Institutional arbitral proceedings are usually commenced by filing a statement of claim with the institution. Statutes of limitations are typically interrupted when the institution receives the statement of claim.
Are there any limitation periods for the commencement of arbitration?
There are no specific limitation periods for the commencement of arbitration under Austrian law. However, the parties are free to agree on a limitation period in the arbitration agreement.
Are there any procedural rules that arbitrators must follow?
The arbitral tribunal must follow the rules of procedure agreed on by the parties. Failing such agreement, the arbitral tribunal can proceed in any manner that it deems appropriate. In any event, the arbitrators must follow the mandatory provisions of Austrian arbitration law (eg, granting each party the right to be heard).
Are dissenting opinions permitted under the law of your jurisdiction?
Austrian law does not expressly permit dissenting opinions, but does provide for decisions to be made by a majority vote and stipulates that the presiding arbitrator must provide reasons for any omitted signature on the award. Commentators argue that this can be regarded as an implicit admittance of dissenting opinions under Austrian law.
In a similar vein, the Supreme Court recently acknowledged that dissenting opinions are permissible in arbitrations under the International Chamber of Commerce Rules and held that a dissenting opinion need not be submitted in enforcement proceedings in Austria.

**WRITTEN REQUEST 1:** In the Austrian arbitration text, swap "dissenting opinions" for "minority opinions" everywhere in the passage from "Austrian law does" down to "proceedings in Austria.", and write out that passage with the change.
**WRITTEN REQUEST 2:**
Answer these questions from the Austrian arbitration text:
(a) When are statutes of limitations typically interrupted in institutional arbitral proceedings?
(b) What must the presiding arbitrator provide reasons for?
(c) Under which rules did the Supreme Court acknowledge that dissenting opinions are permissible?
**WRITTEN REQUEST 3:** Extend the Austrian arbitration text beyond its final sentence.

**RECORDS SUPPLIED:**
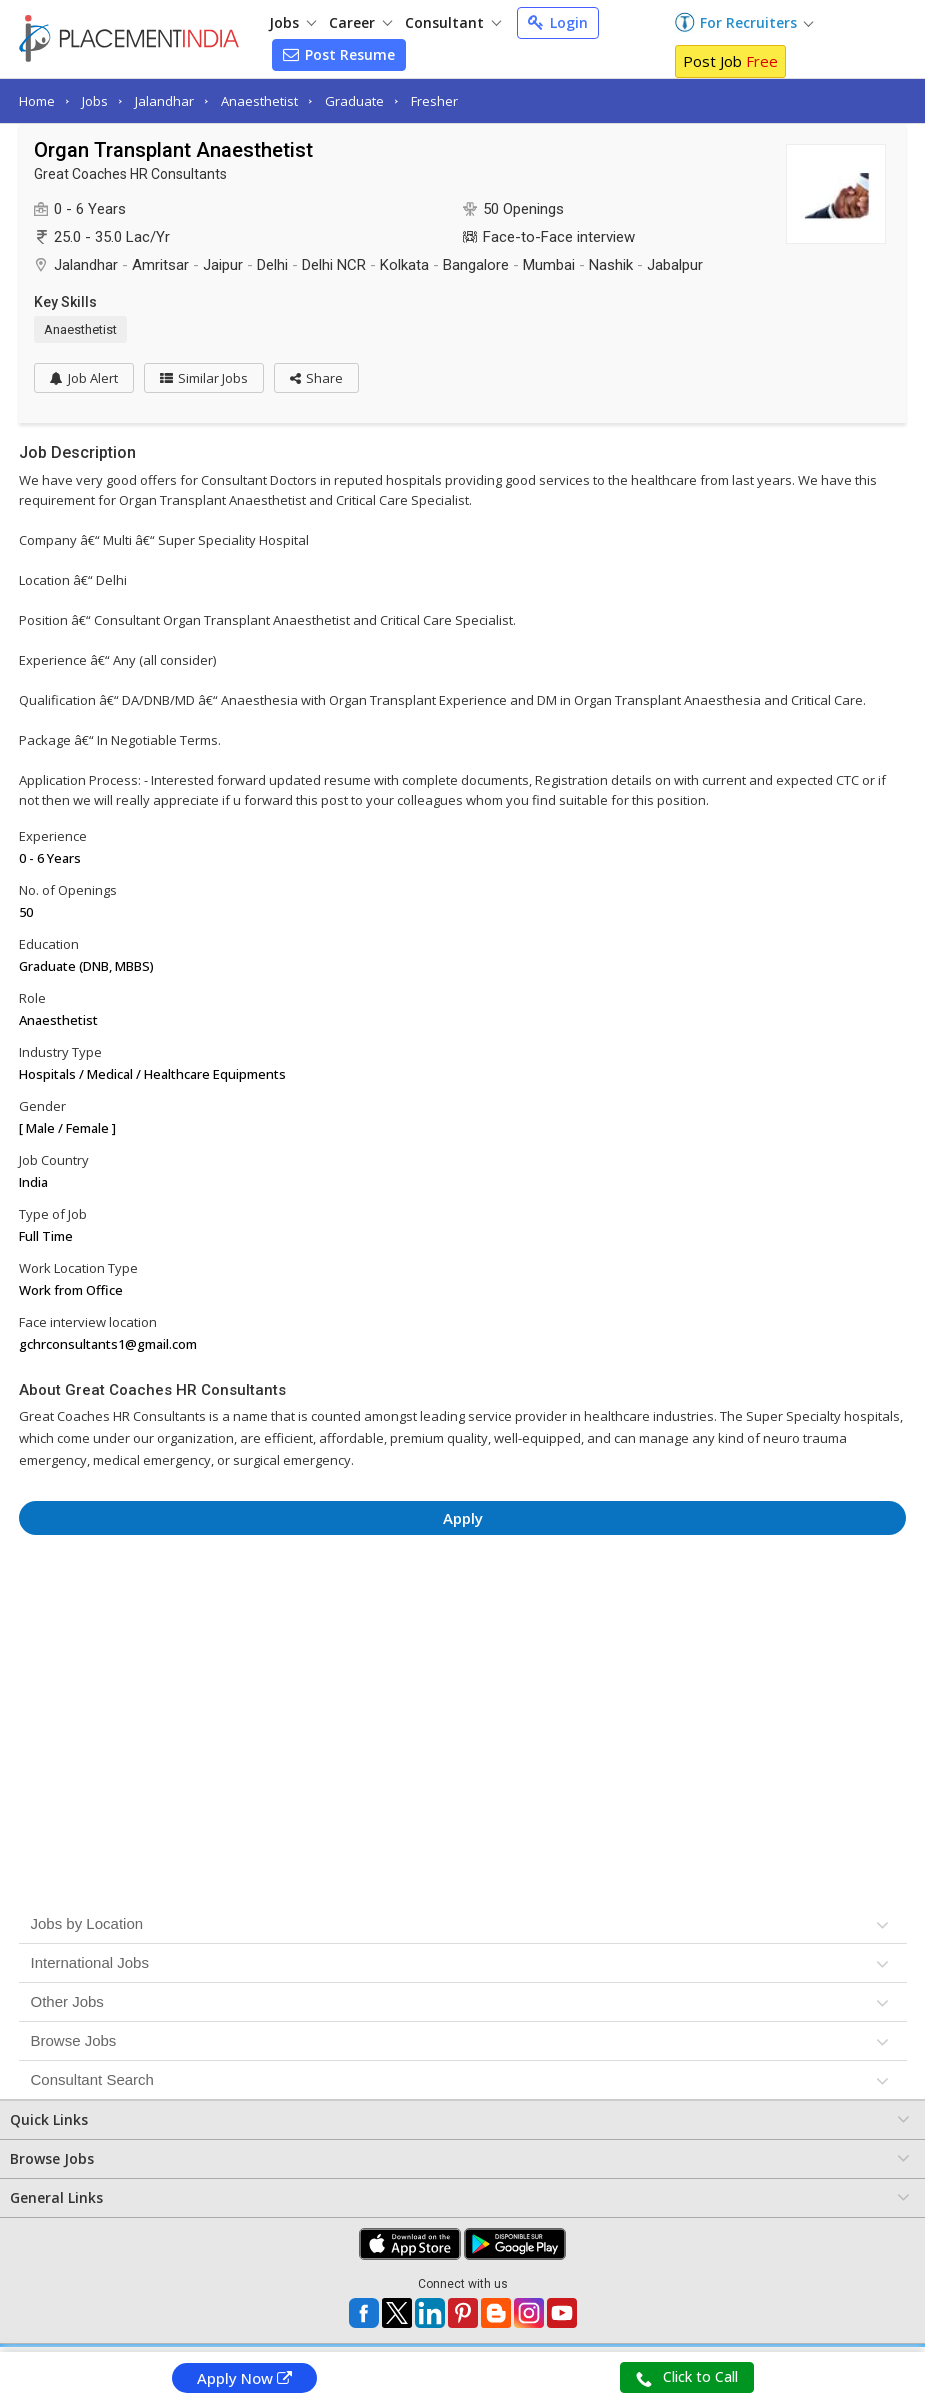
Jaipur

--

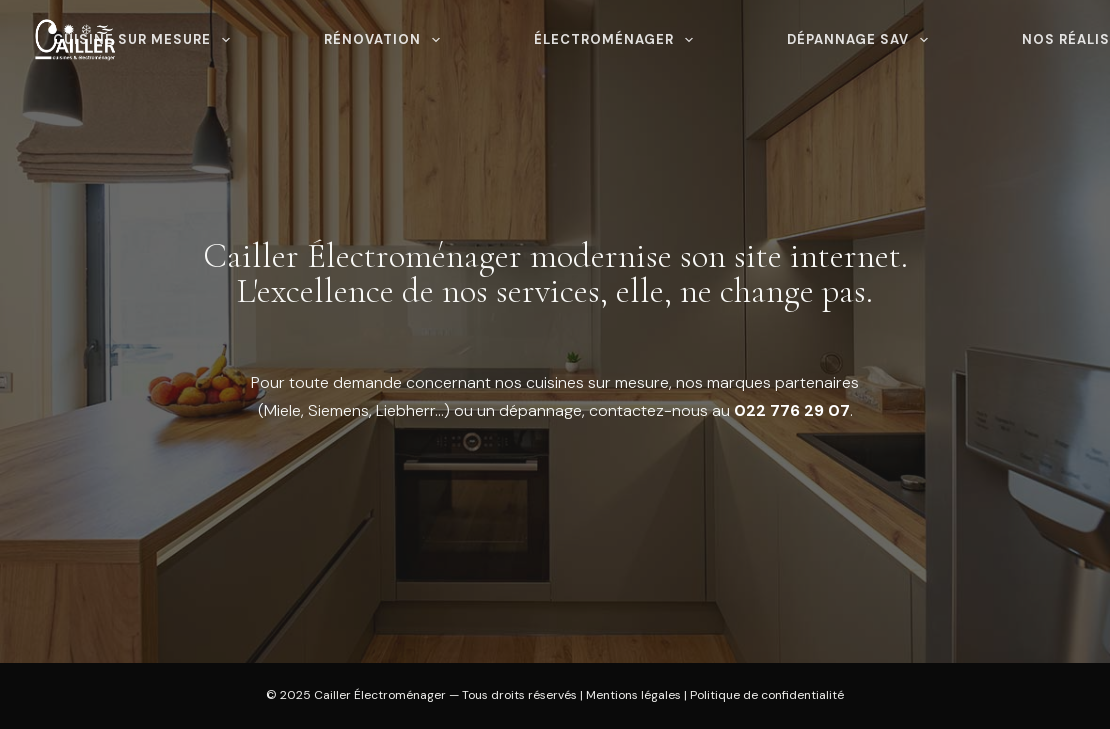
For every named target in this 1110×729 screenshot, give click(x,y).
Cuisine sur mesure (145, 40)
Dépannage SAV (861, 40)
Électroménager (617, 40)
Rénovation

* * *

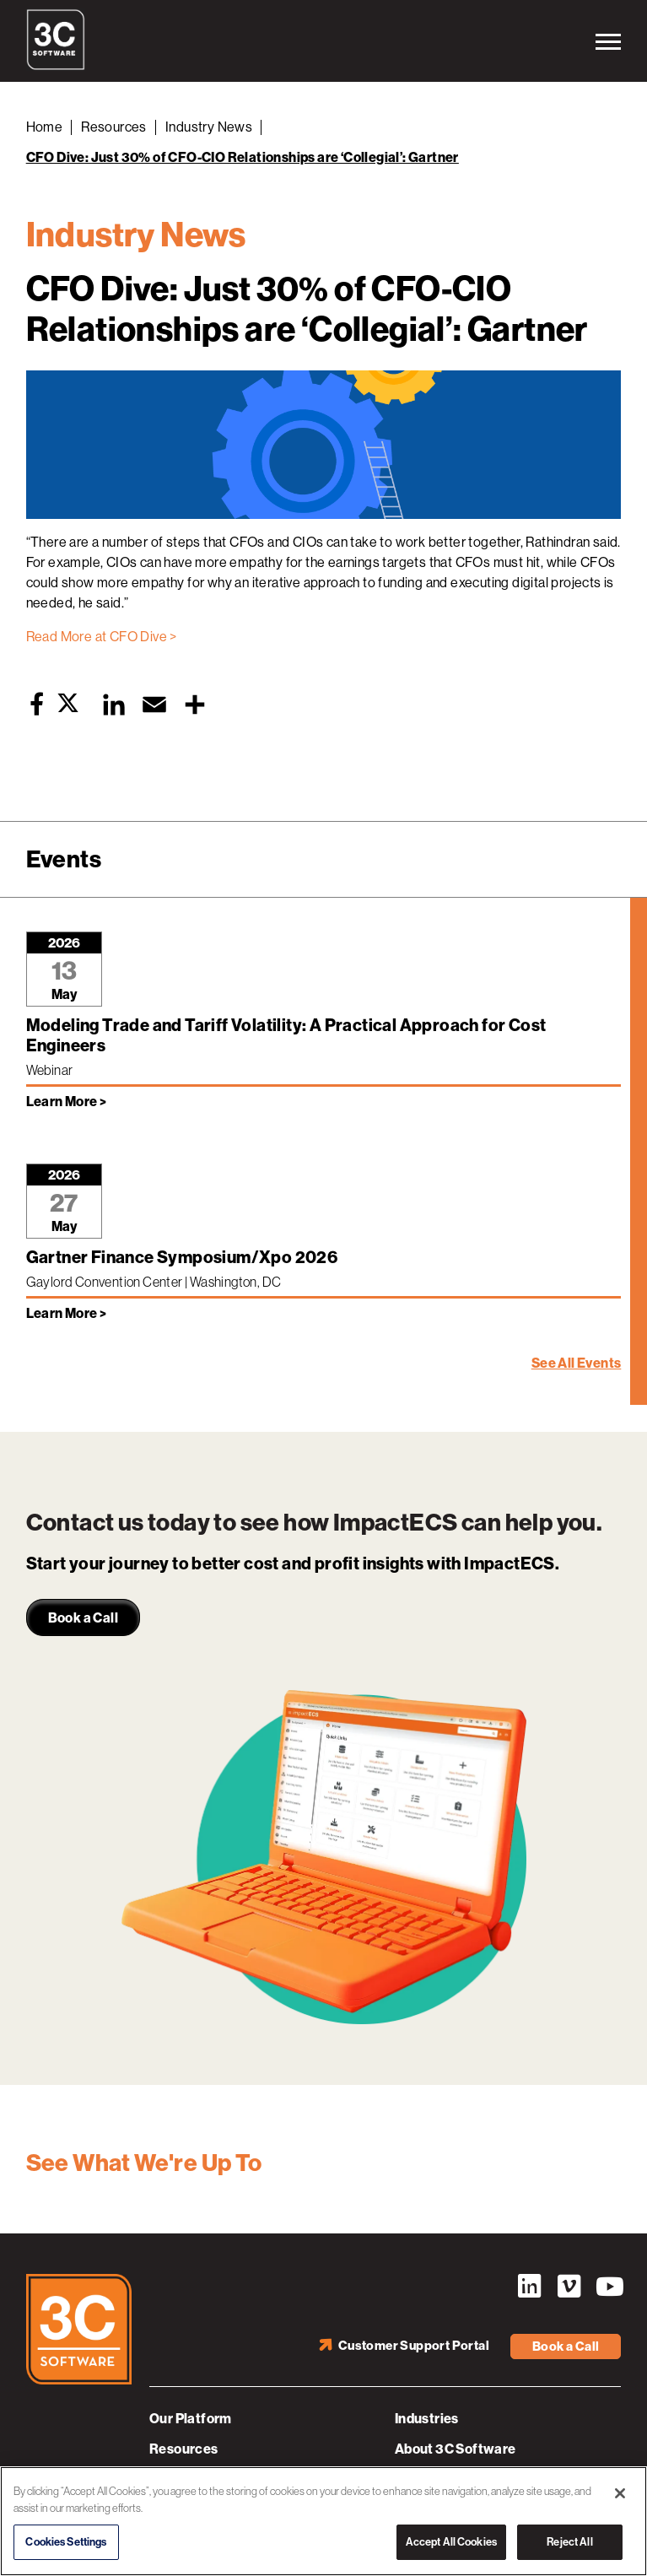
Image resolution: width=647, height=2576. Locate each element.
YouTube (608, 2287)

**RESULT 1:**
Austrian law does not expressly permit minority opinions, but does provide for decisions to be made by a majority vote and stipulates that the presiding arbitrator must provide reasons for any omitted signature on the award. Commentators argue that this can be regarded as an implicit admittance of minority opinions under Austrian law.
In a similar vein, the Supreme Court recently acknowledged that minority opinions are permissible in arbitrations under the International Chamber of Commerce Rules and held that a dissenting opinion need not be submitted in enforcement proceedings in Austria.

**RESULT 2:**
(a) When the institution receives the statement of claim.
(b) Any omitted signature on the award.
(c) The International Chamber of Commerce Rules.

**RESULT 3:**
Can local courts intervene in proceedings?
Pursuant to Section 578 of the Code of Civil Procedure, Austrian courts can intervene only in very limited circumstances and on the request of a party. In particular, the court may act on a party’s request:
- to grant an interim or protective measure (Code of Civil Procedure Section 585);
- if the parties cannot agree on a sole arbitrator (Code of Civil Procedure Section 587(2)(1));
- if a party fails to appoint an arbitrator (Code of Civil Procedure Section 587(2)(4));
- if several parties fail to jointly appoint an arbitrator (Code of Civil Procedure Section 587(5));
- if the appointment cannot be made for other reasons or cannot be made in reasonable time (Code of Civil Procedure Section 587(6));
- if a challenge to an arbitrator is unsuccessful and the challenging party requests the court to decide the challenge (Code of Civil Procedure Section 589(3)); or
- if an arbitrator’s mandate has been terminated and the arbitrator does not resign or the other party does not agree to the termination (Code of Civil Procedure Section 590(2)).
Moreover, the arbitral tribunal may request judicial assistance from Austrian courts to:
- enforce an interim or protective measure (Code of Civil Procedure Section 593); or
- gather certain evidence for which the arbitral tribunal has no authority – that is, examining witnesses, compelling witnesses to attend the hearing, ordering document disclosure and requesting legal assistance by a foreign court (Code of Civil Procedure Section 602).
Can the local courts assist in choosing arbitrators?
If a party fails to appoint an arbitrator or the parties fail to agree on a sole arbitrator, either party may request the court to choose an arbitrator (Code of Civil Procedure Section 587(2)(1) and (4)). Similarly, the court may appoint an arbitrator on the request of a party if several parties fail to jointly appoint an arbitrator or if the appointment cannot be made for other reasons (Code of Civil Procedure Sections 587(5) and (6)).
What is the applicable law (and prevailing practice) where a respondent fails to participate in an arbitration? Can the courts compel parties to arbitrate? Can they issue subpoenas to third parties?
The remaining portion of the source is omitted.